Il mio amore per il Leicester City Football Club è facile da descrivere: è un po' come quando durante la gita di terza media ti innamori della ragazza più racchia del pullman perchè scatta quell'alchimia che te la fa apparire come la più appetibile e poi te la ritrovi anni dopo che è Miss Italia.
Tutto è nato durante le lunghe sessioni notturne di gioco a Football Manager assieme al mio amico Paolo: avevamo (poi nel frattempo sono arrivati i figli) l'abitudine di iniziare il gioco includendo i gironi di Italia, Spagna, Inghilterra e Scozia, con qualche new entry di tanto in tanto per esplorare nuove realtà.

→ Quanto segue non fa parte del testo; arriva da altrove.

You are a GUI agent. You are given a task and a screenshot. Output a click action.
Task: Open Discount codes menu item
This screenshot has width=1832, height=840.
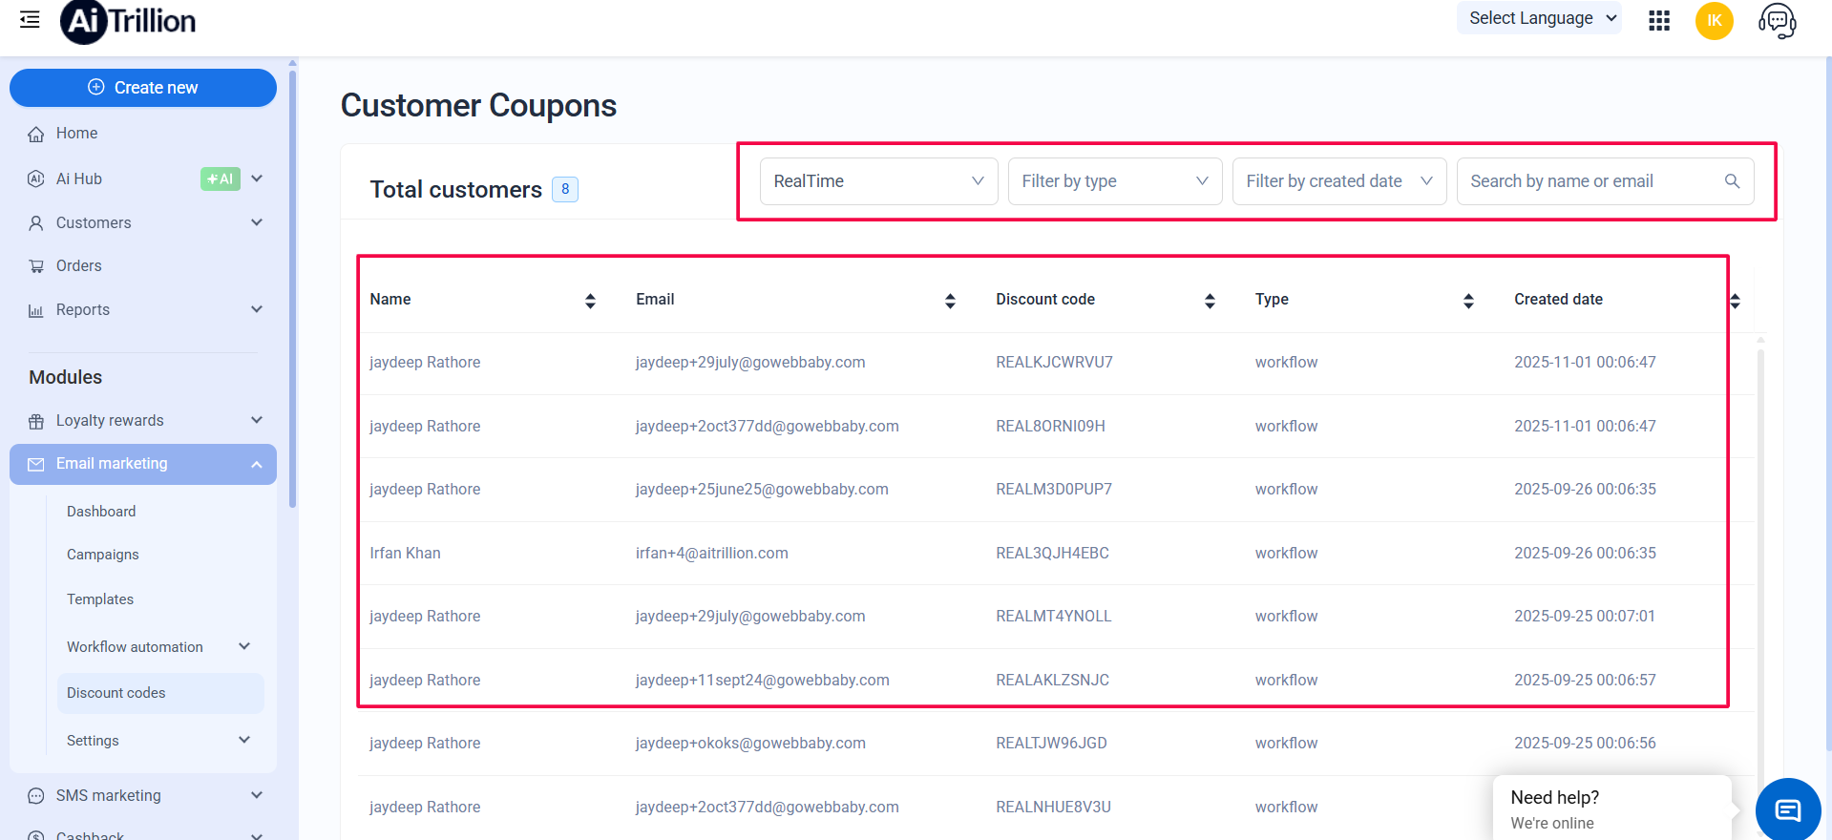tap(116, 693)
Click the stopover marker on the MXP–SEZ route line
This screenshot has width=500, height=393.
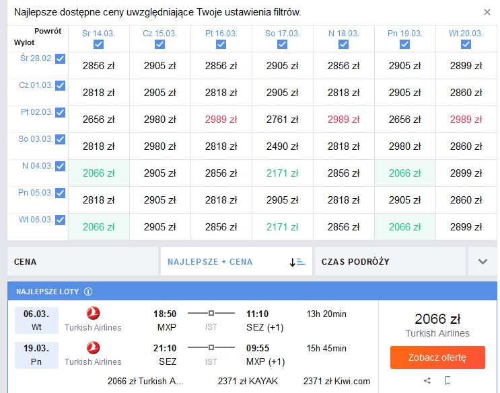coord(211,313)
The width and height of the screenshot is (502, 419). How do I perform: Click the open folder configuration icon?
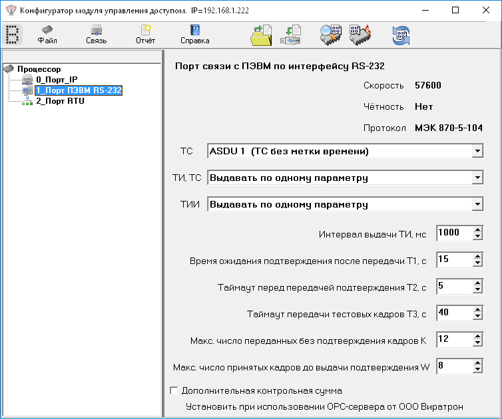[x=261, y=35]
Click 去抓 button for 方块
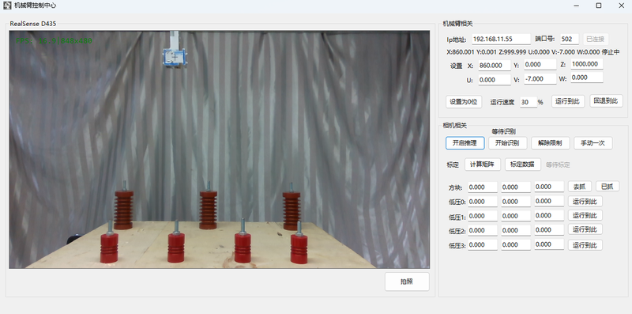 (x=580, y=187)
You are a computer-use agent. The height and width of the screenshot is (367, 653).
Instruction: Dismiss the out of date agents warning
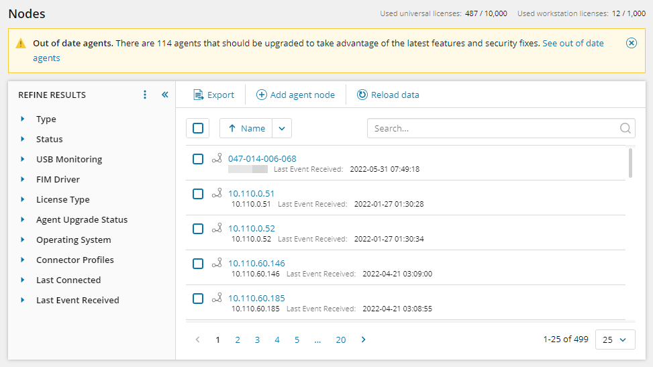point(631,43)

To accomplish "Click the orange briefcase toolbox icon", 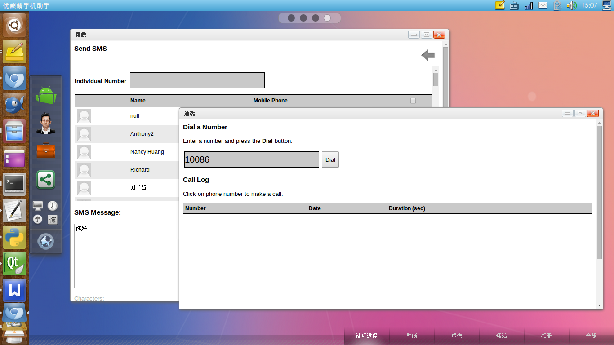I will point(46,150).
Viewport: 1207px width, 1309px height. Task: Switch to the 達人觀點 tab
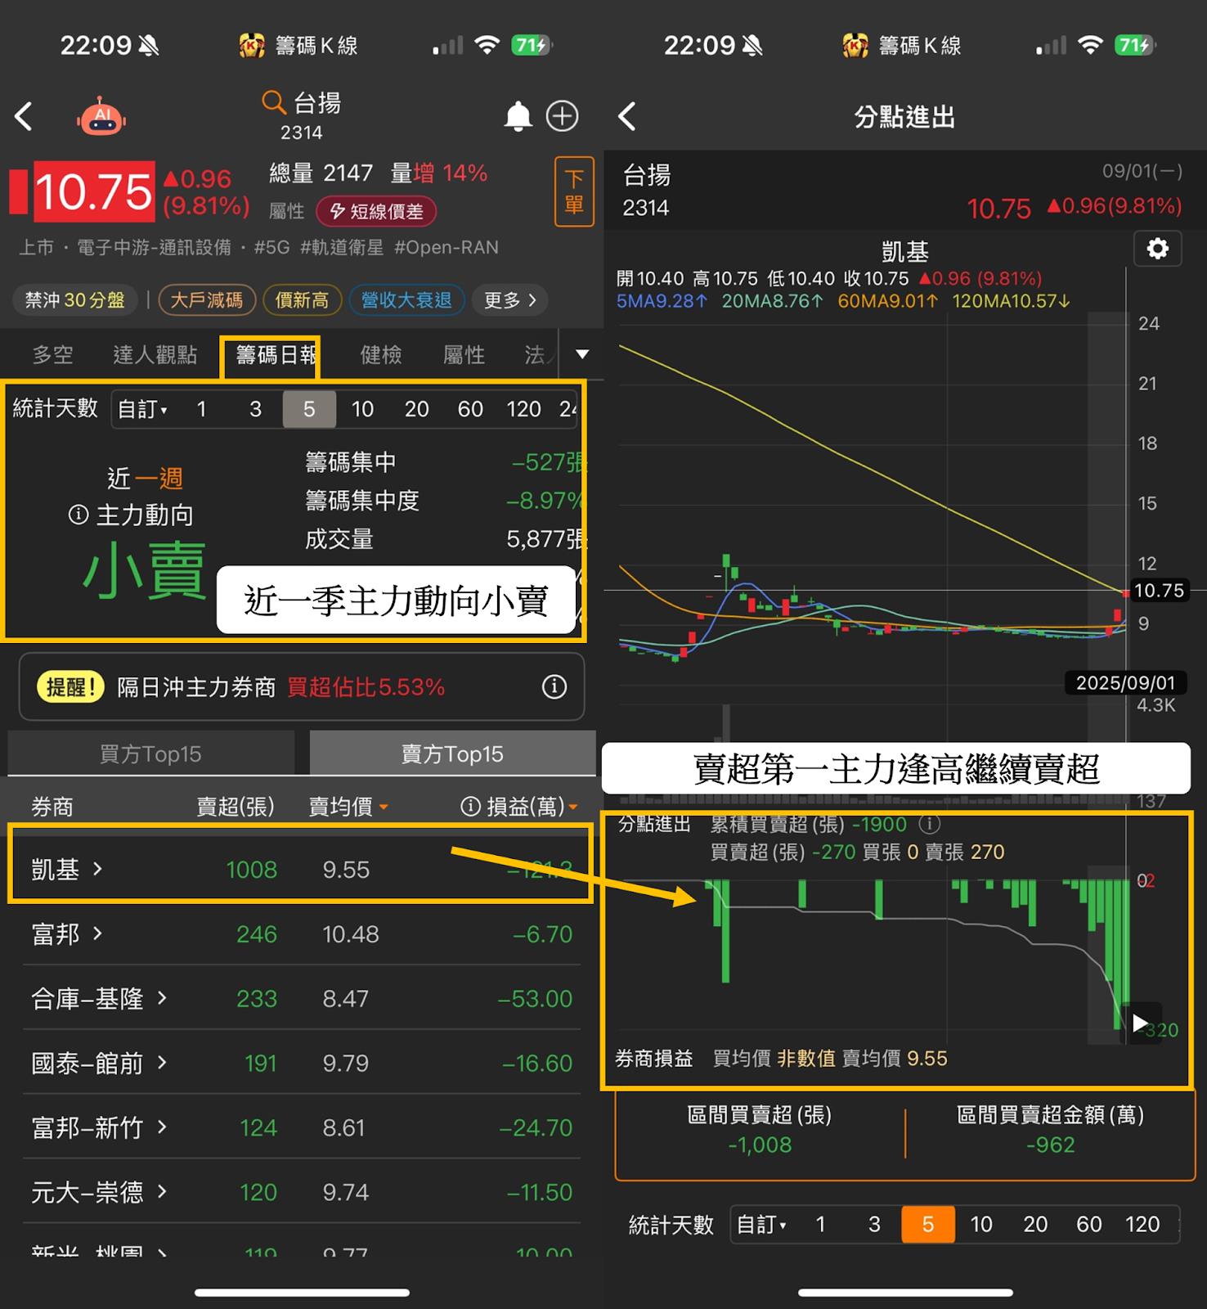coord(155,354)
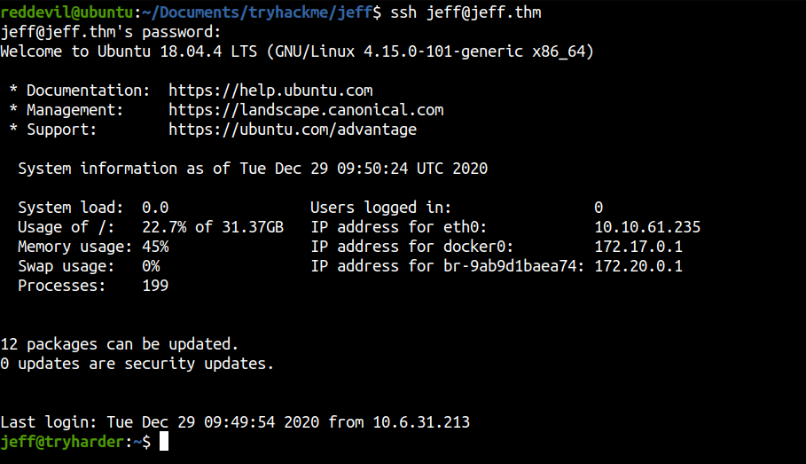Click the disk usage 22.7% of 31.37GB
This screenshot has width=806, height=464.
(x=213, y=227)
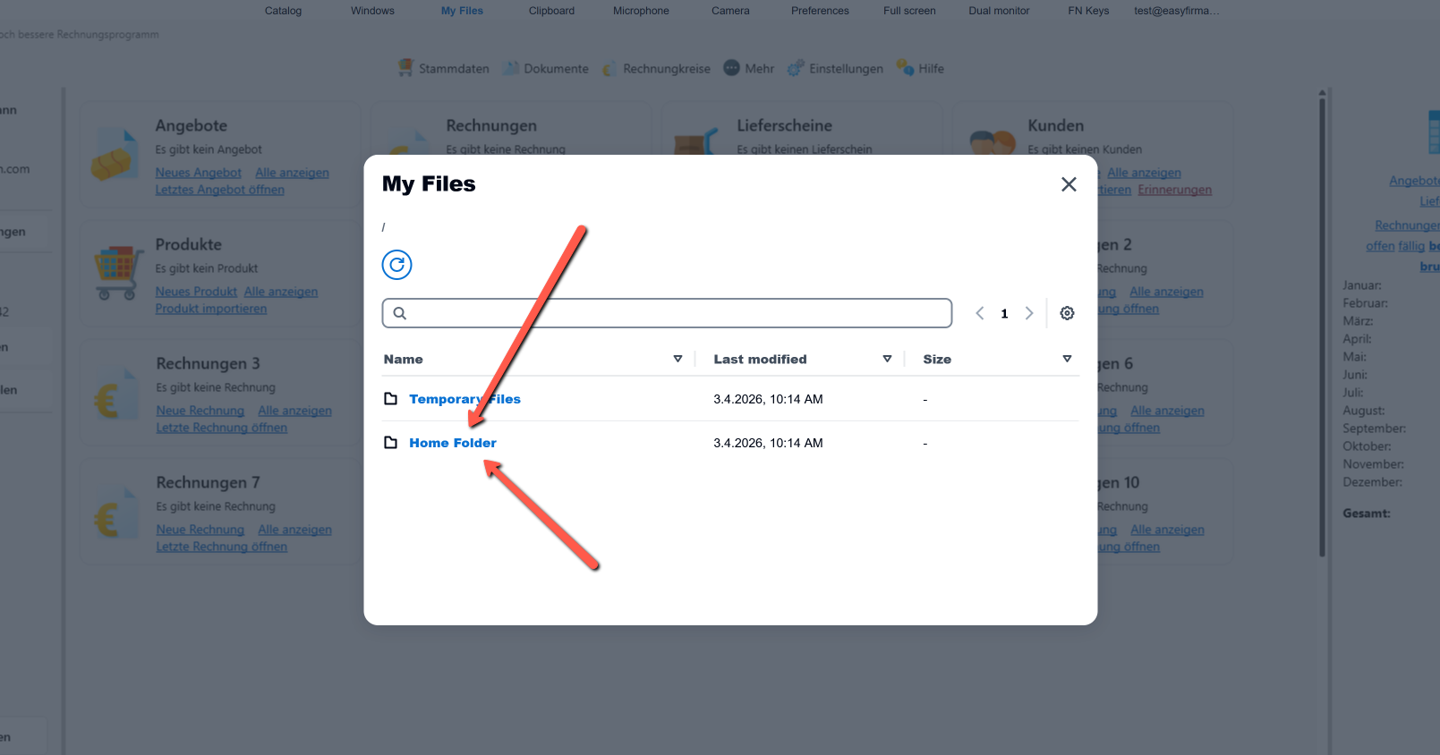Open the file list settings gear
This screenshot has height=755, width=1440.
coord(1067,313)
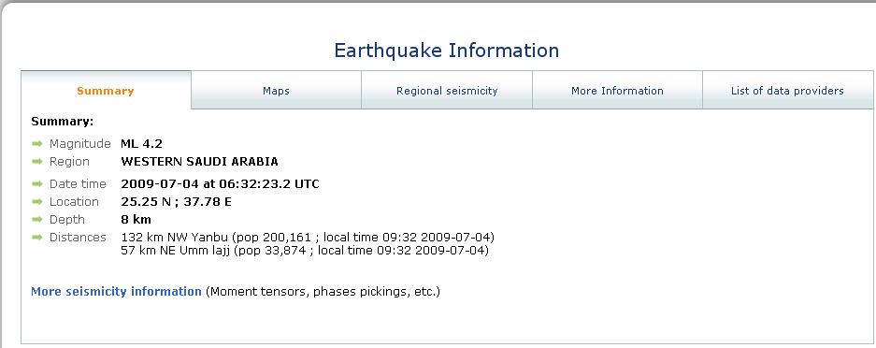Open the Regional seismicity tab

click(x=447, y=91)
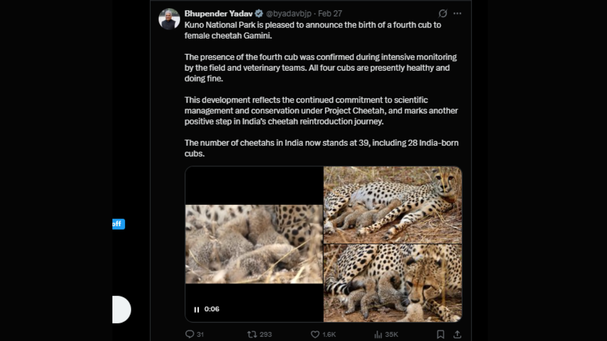Click the blue verified badge
The width and height of the screenshot is (607, 341).
tap(259, 14)
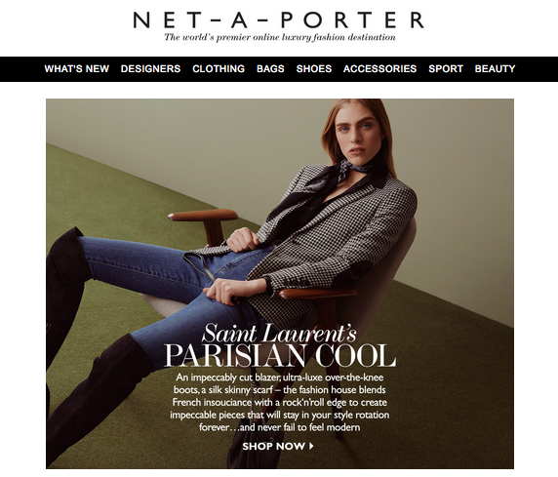Screen dimensions: 558x477
Task: Go to the BEAUTY section
Action: click(x=495, y=68)
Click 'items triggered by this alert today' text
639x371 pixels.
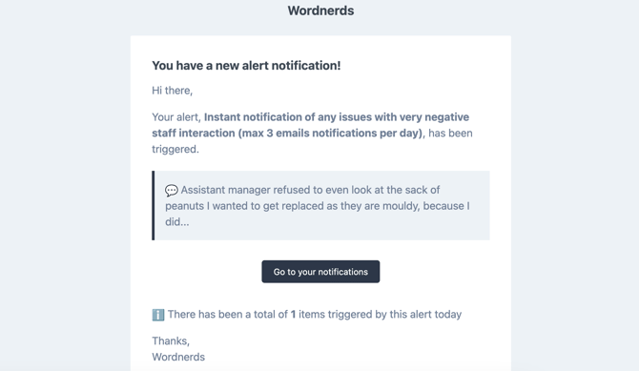pyautogui.click(x=381, y=315)
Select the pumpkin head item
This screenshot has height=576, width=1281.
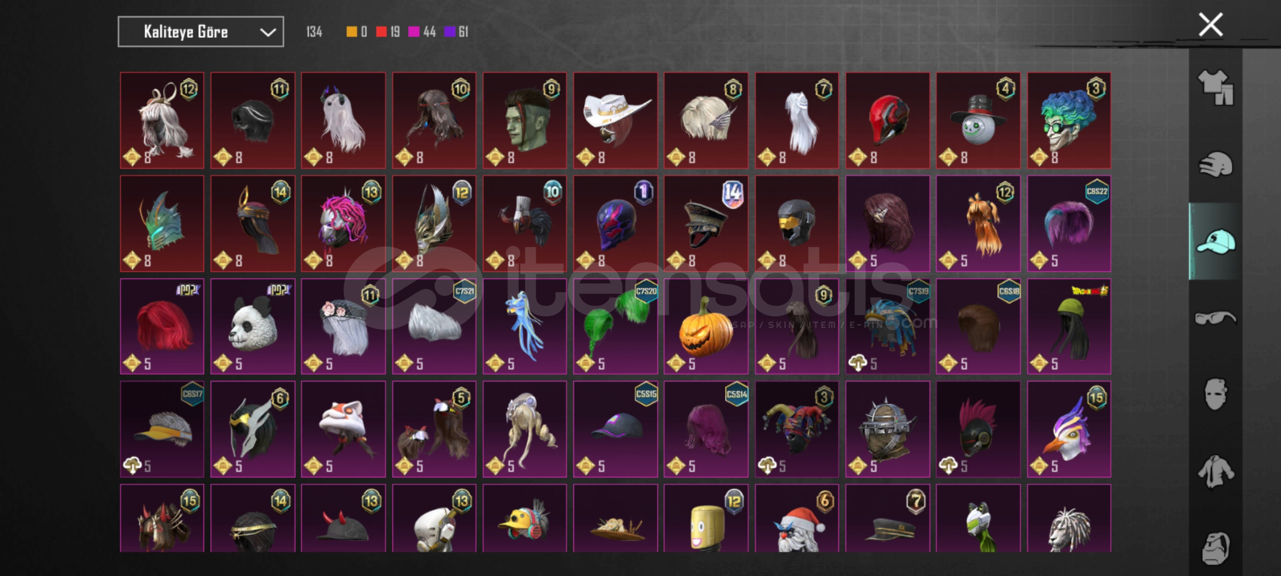click(706, 326)

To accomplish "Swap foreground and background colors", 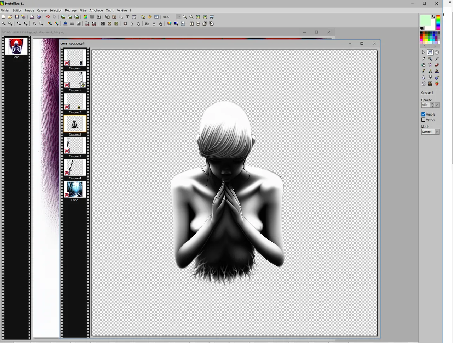I will coord(433,17).
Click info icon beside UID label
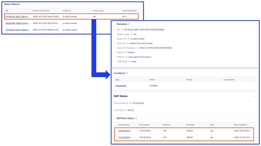Image resolution: width=261 pixels, height=146 pixels. click(x=122, y=30)
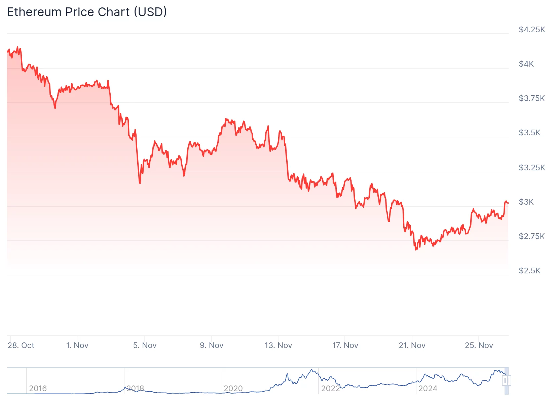Click the 17. Nov date label
The height and width of the screenshot is (404, 553).
[345, 345]
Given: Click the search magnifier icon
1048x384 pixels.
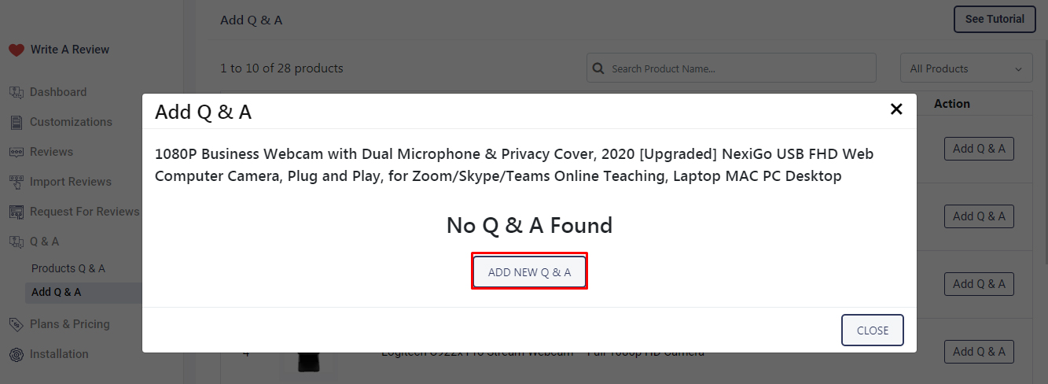Looking at the screenshot, I should click(x=598, y=68).
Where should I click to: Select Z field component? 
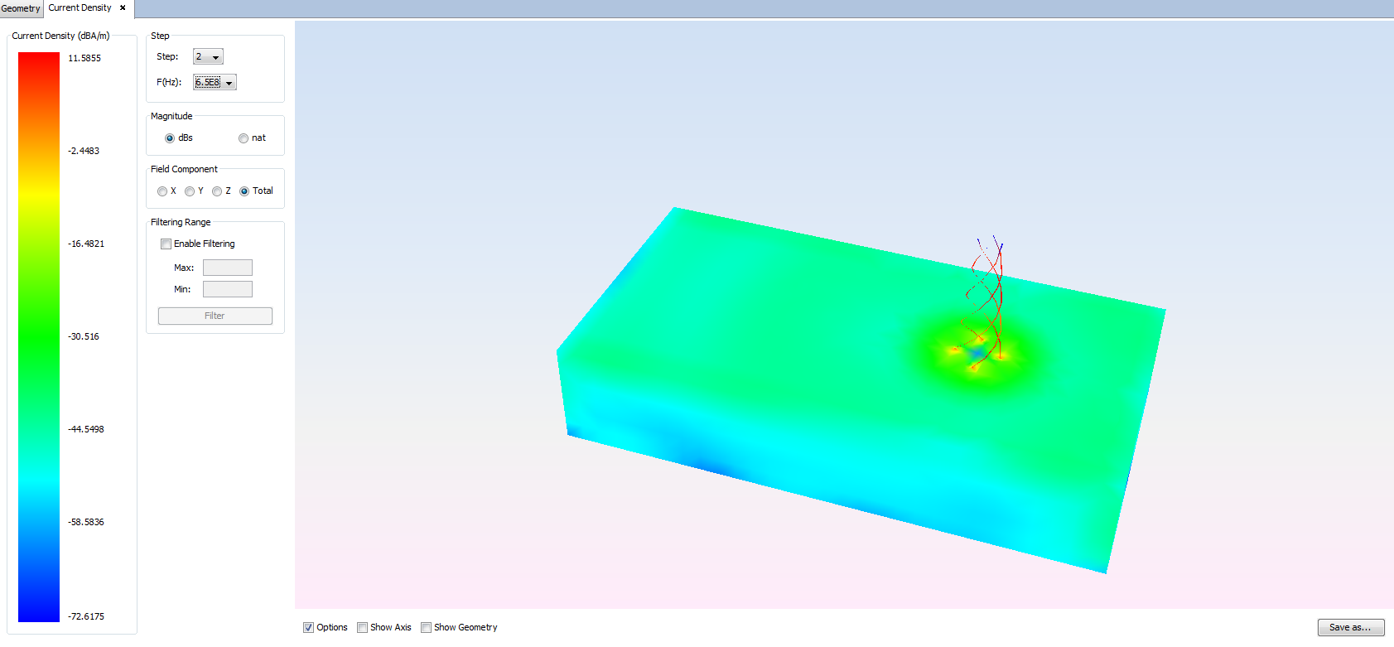point(217,191)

Ed un dado decideva per noi i campionati e da che squadre iniziare, poi ognuno prendeva la sua strada. Durante quelle nottate fra i panini di Mc Donald's e rutti a base di Coca Cola, birra e patatine post allenamento (perchè sì, all'epoca giocavo ancora a calcio) si veniva contattati da squadre più o meno note, assecondando la volontà di sperimentare nuove realtà da manager tuttofare, abbandonando compagini divenute vittoriose per accettare scommesse improbabili. Sono tante le squadre che ho allenato senza mai cercare di arrivare, chennesò, alla Juventus, squadra per cui simpatizzo da sempre (in principio ero invece proprio tifoso, poi con il tempo ho capito che ci sono cose più importanti oltre al calcio), o squadre della zona come ad esempio il Cesena o il Forlì: dal Borgo a Buggiano al Brindisi, dal Racing Santander all'Hibernian, dal Gillingham al Potenza. Ma tra tutti quei flirt arriva il grande amore che non ti aspetti, quello che per anni, edizioni dopo edizioni di FM nel mio caso, vai ricercare anche se non ti vuole più, perchè tu sai in cuor tuo che è vero Amore! Sì, il Leicester! Ed è così che poi mi sono affezionato sul serio, anche nella vita reale.

Prima su Facebook, poi su Twitter, o ancora su Instagram, cominci a seguire le gesta dei tuoi giocatori (il mio capitano Andy King, il portierino Schmeichel, ...). In Championship o Premier non importa, arrivi ad ipotizzare anche una vacanza nel centro dell'Inghilterra e di assistere ad una partita di un campionato inglese, magari di andarci con tuo figlio. E quando scopri che la TV italiana trasmetterà le partite in chiaro della Championship, un po' ti rammarichi del fatto che finalmente è tornato in Premier League e che hanno ingaggiato giocatori del calibro di Cambiasso...
E così ogni anno vai sullo shop ufficiale con voglia di toglierti uno sfizio ed alla fine invece ti ritrovi a questo punto della storia che pur di avere la maglia numero 9 di Jamie Vardy la compri su eBay perchè non si trova più da nessuna parte! Appassionato come sono di maglie da gara, non posso non desiderare quella dell'operaio di Sheffield: l'emblema dell'ascesa sociale conquistata a testa bassa facendo a sportellate con il mondo senza mai tirare indietro la gamba e mettendoci sempre la faccia, la sua carriera come metafora della vita. Un mix letale di qualità prese a prestito da un sacco di giocatori: un po' Hubner per la progressione e la prepotenza, un po' Inzaghi per il fiuto del goal, un po' Bergkamp per la tecnica, un po' Shevchenko per come si muove fra le linee e un po' un giocatore ignorante di terza categoria per la continua pressione sugli avversari.

Questo Leicester, che in Vardy ha trovato il suo condottiero che a suon di goal e record ha attirato l'attenzione dei mass-media ancor prima dell'insolita posizione in classifica, composto da semisconosciuti di grandissima qualità e grazie alla pacatezza di sir Ranieri, vive di una magia che non può non coinvolgere.